▶ RECORDS SHOWN:
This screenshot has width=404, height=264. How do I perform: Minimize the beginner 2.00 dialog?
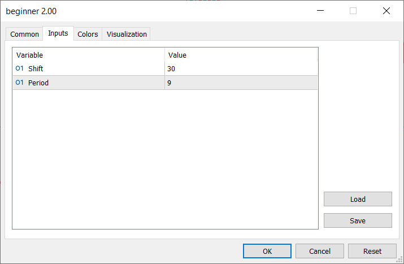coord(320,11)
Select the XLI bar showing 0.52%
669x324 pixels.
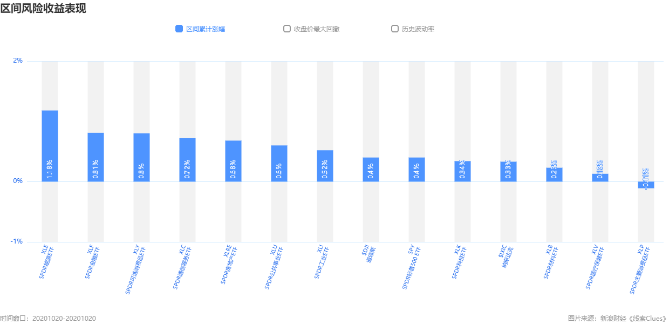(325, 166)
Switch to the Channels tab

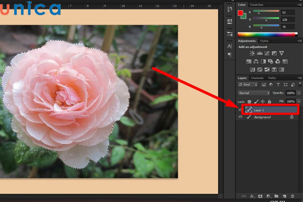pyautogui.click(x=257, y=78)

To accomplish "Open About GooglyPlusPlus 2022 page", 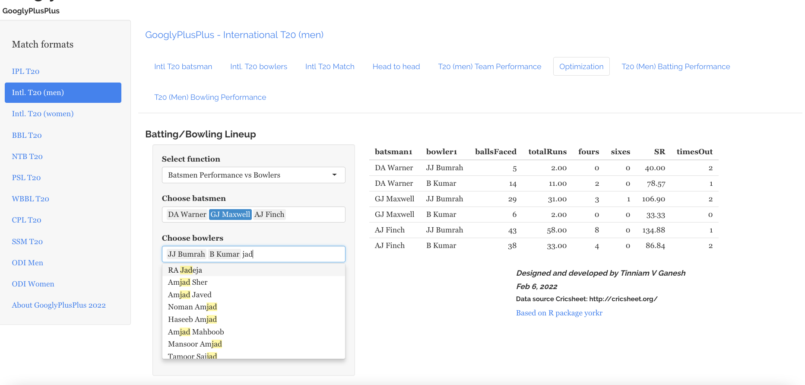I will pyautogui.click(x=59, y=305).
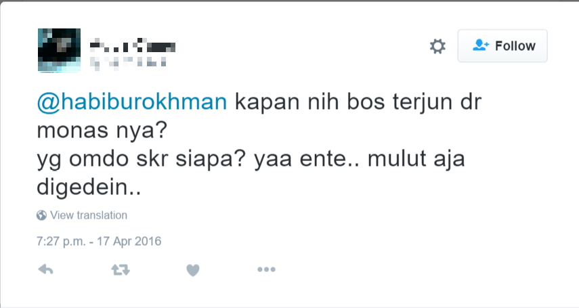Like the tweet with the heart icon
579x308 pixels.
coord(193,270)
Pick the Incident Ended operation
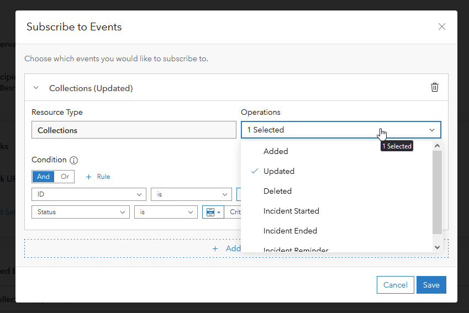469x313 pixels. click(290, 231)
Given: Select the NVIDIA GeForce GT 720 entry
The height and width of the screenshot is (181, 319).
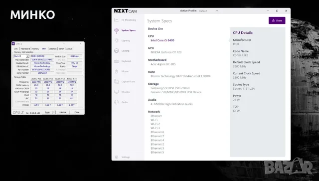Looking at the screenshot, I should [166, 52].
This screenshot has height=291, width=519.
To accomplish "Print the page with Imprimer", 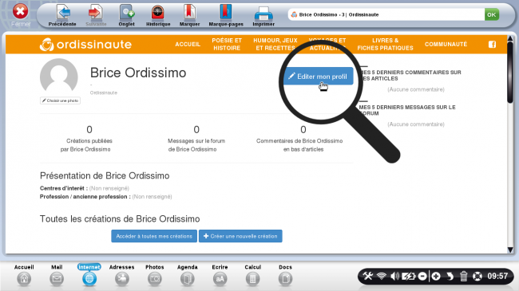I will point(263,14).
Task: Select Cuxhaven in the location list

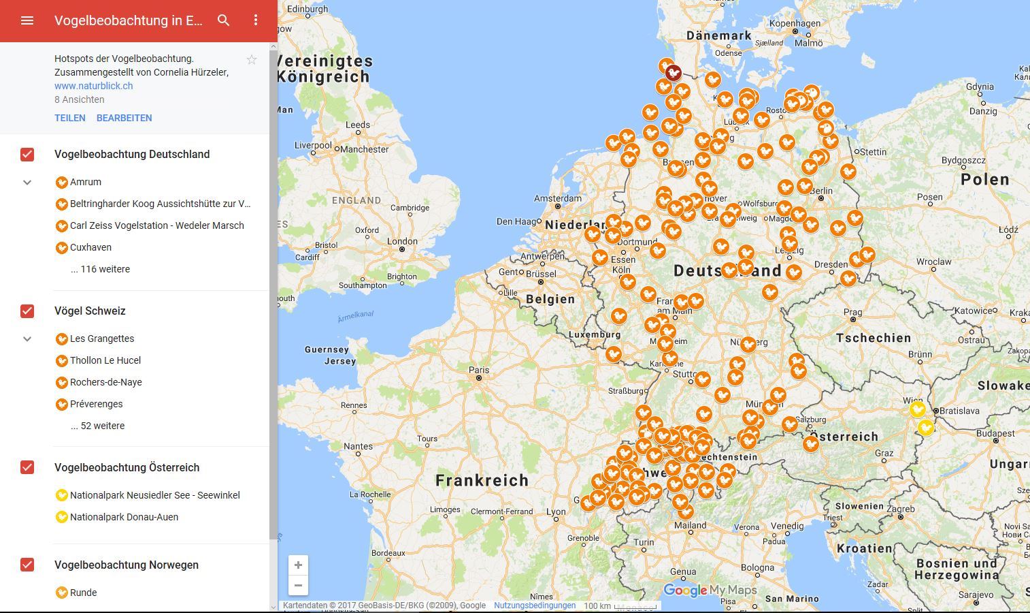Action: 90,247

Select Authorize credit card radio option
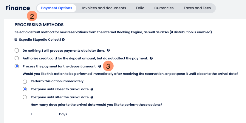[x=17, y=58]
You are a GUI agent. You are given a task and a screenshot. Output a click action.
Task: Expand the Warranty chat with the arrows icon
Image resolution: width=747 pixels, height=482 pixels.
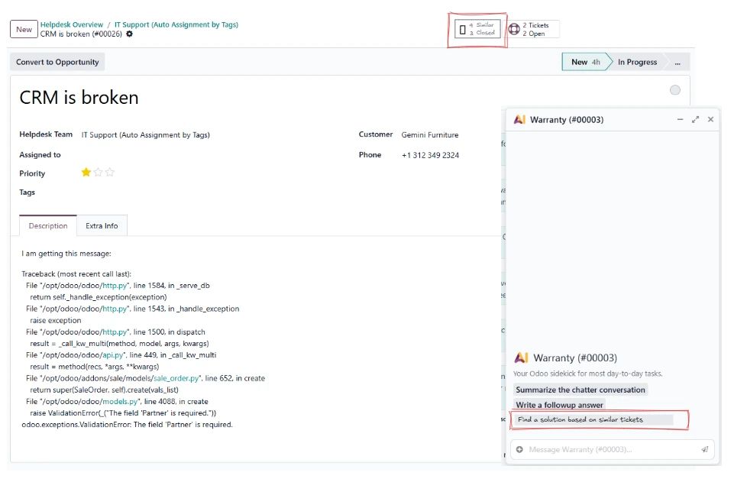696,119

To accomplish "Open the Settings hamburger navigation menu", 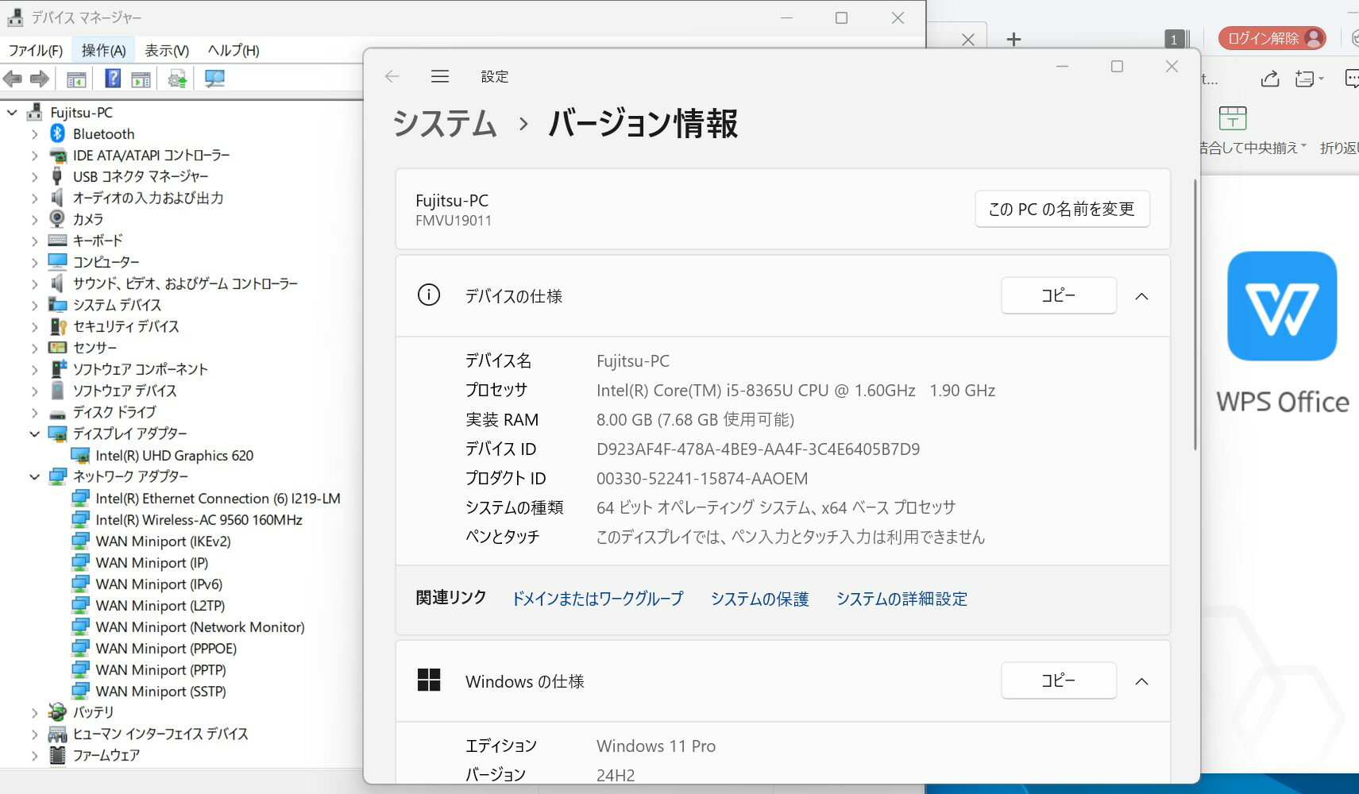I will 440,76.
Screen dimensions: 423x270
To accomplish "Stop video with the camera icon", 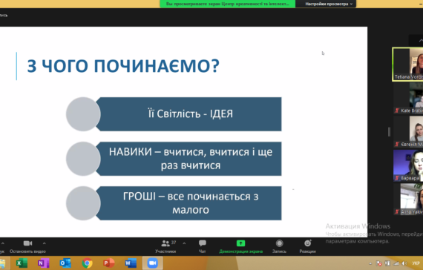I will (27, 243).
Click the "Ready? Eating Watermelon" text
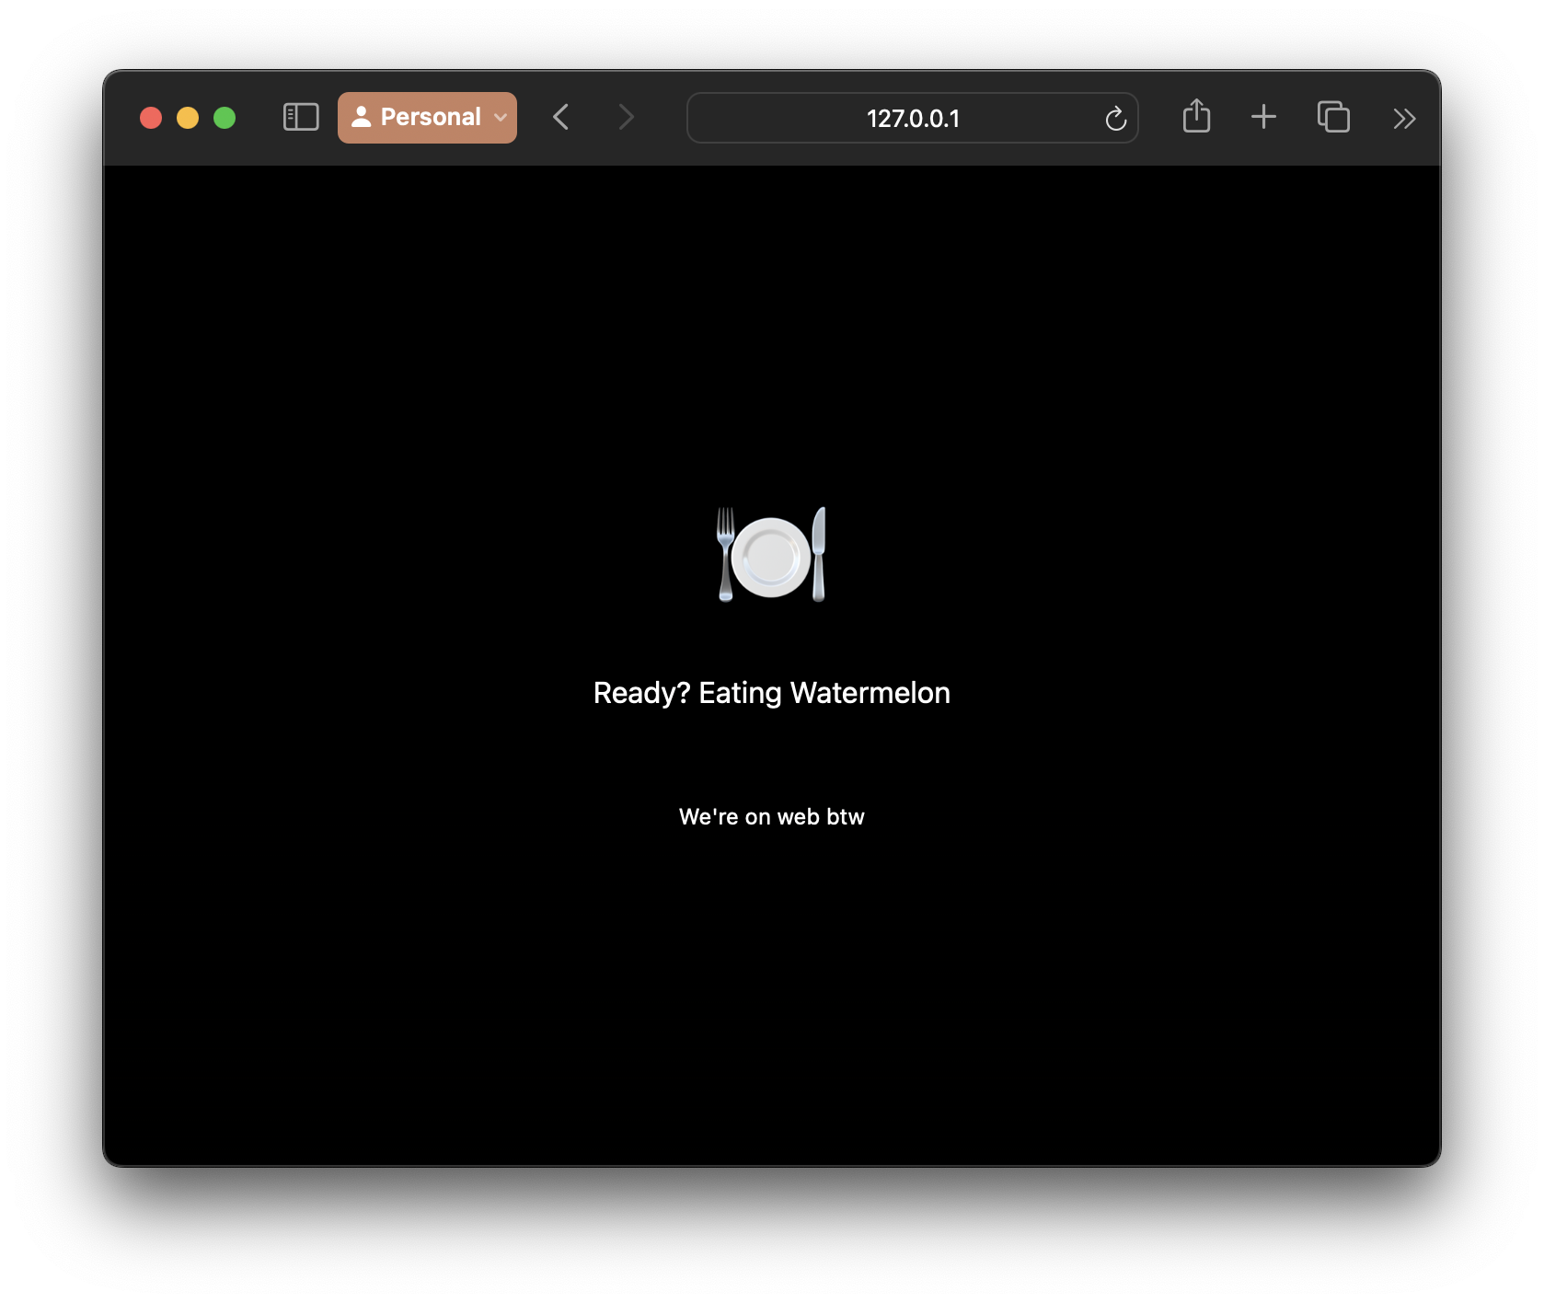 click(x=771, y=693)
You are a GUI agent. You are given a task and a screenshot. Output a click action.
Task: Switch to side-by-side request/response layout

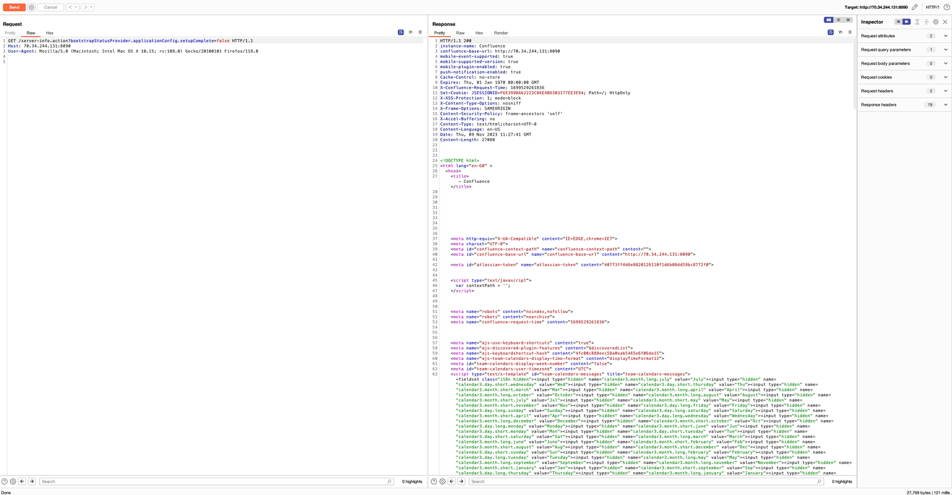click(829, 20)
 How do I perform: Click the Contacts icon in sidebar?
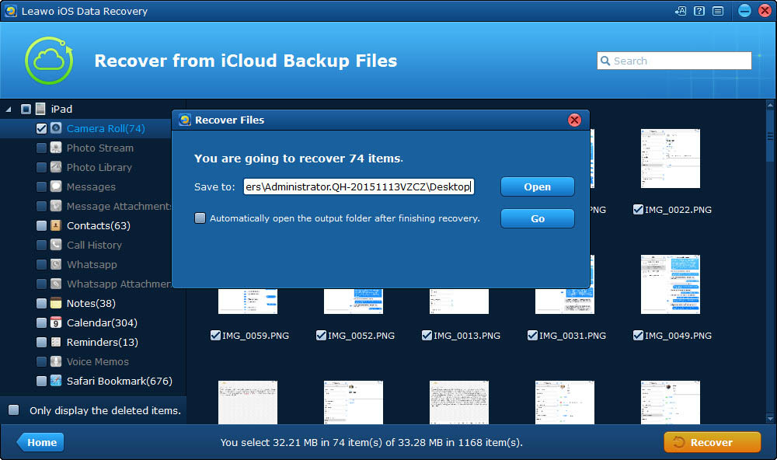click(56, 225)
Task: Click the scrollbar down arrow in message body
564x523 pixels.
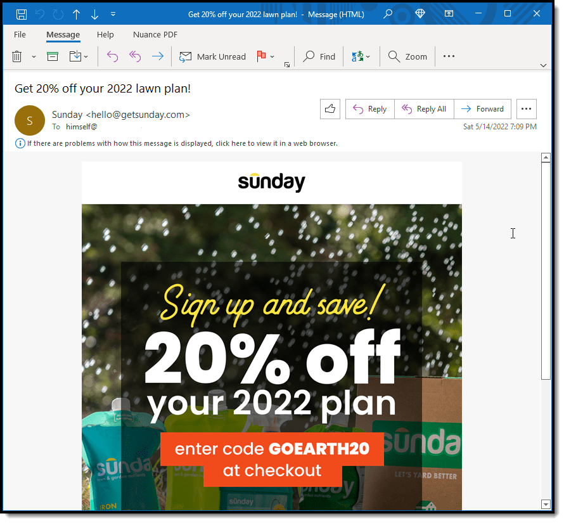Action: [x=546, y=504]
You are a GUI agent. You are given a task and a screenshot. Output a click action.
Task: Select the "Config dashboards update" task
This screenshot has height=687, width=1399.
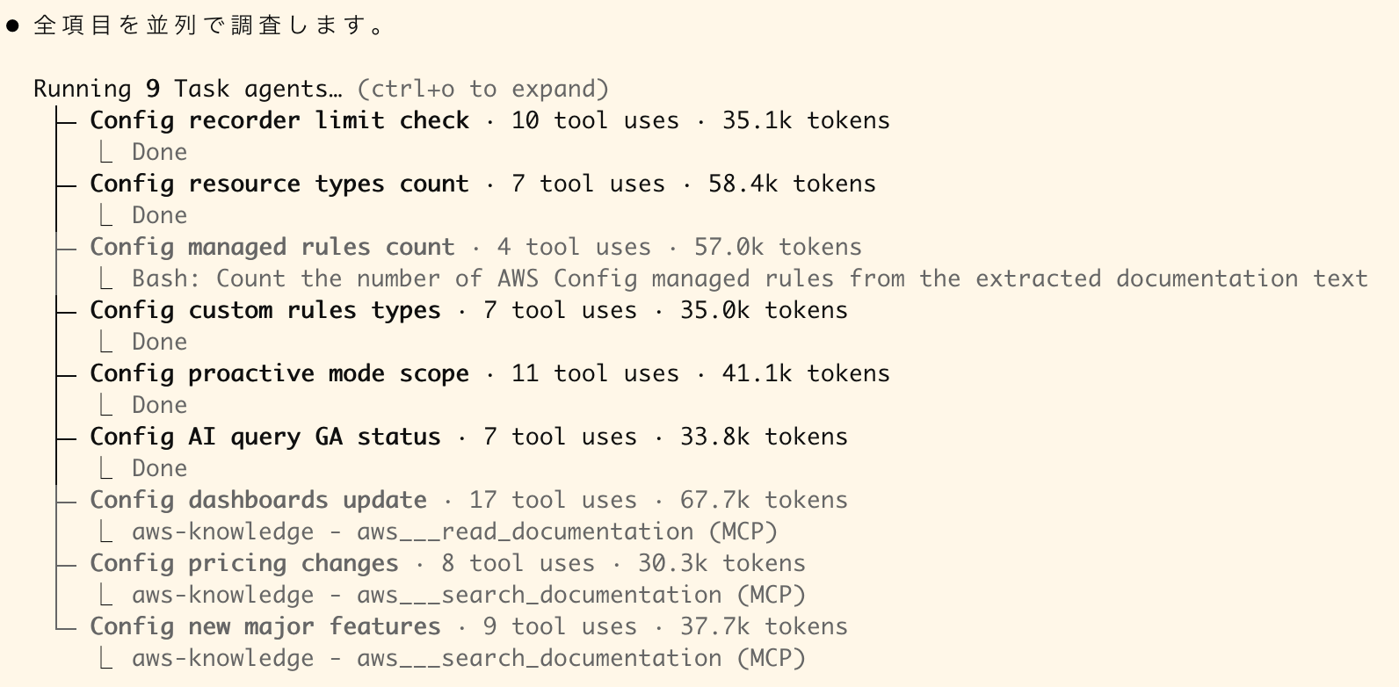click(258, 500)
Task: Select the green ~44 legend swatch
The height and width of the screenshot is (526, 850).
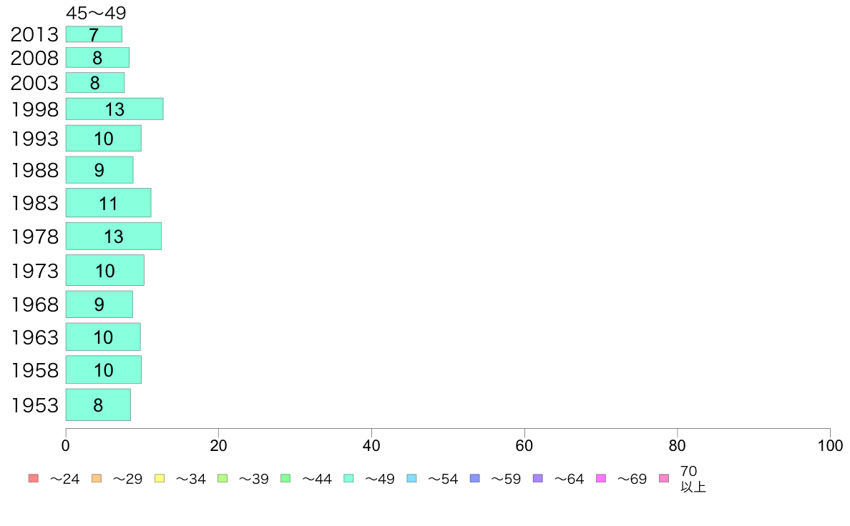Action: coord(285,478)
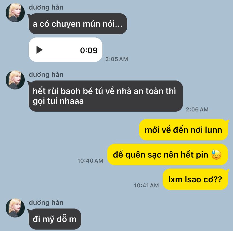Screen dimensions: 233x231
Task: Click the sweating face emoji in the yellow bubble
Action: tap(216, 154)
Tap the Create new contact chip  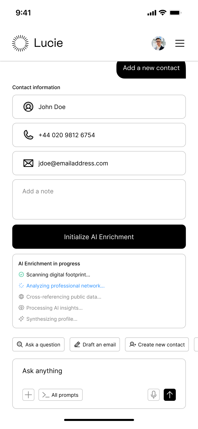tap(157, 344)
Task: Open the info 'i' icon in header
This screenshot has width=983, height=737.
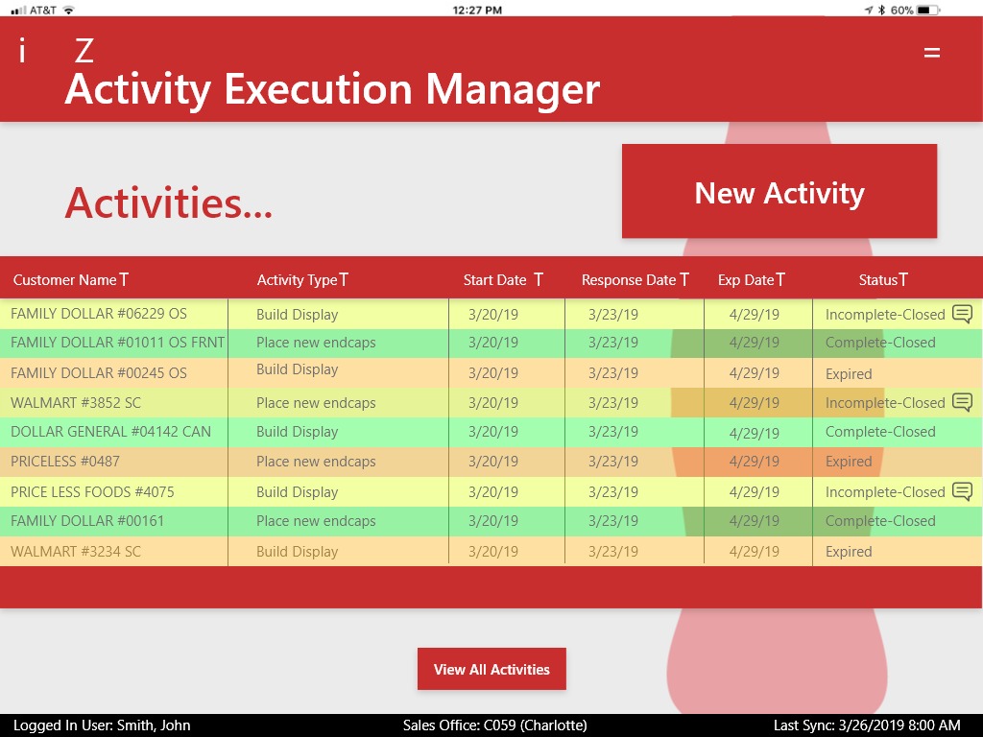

▶ WHAT THE TASK ASKS: From the line with "Task: Open the info 'i' icon in header" down to the last line of the records above, restate each line verbatim, passing over any picture.

▶ WRITTEN ANSWER:
Task: Open the info 'i' icon in header
This screenshot has width=983, height=737.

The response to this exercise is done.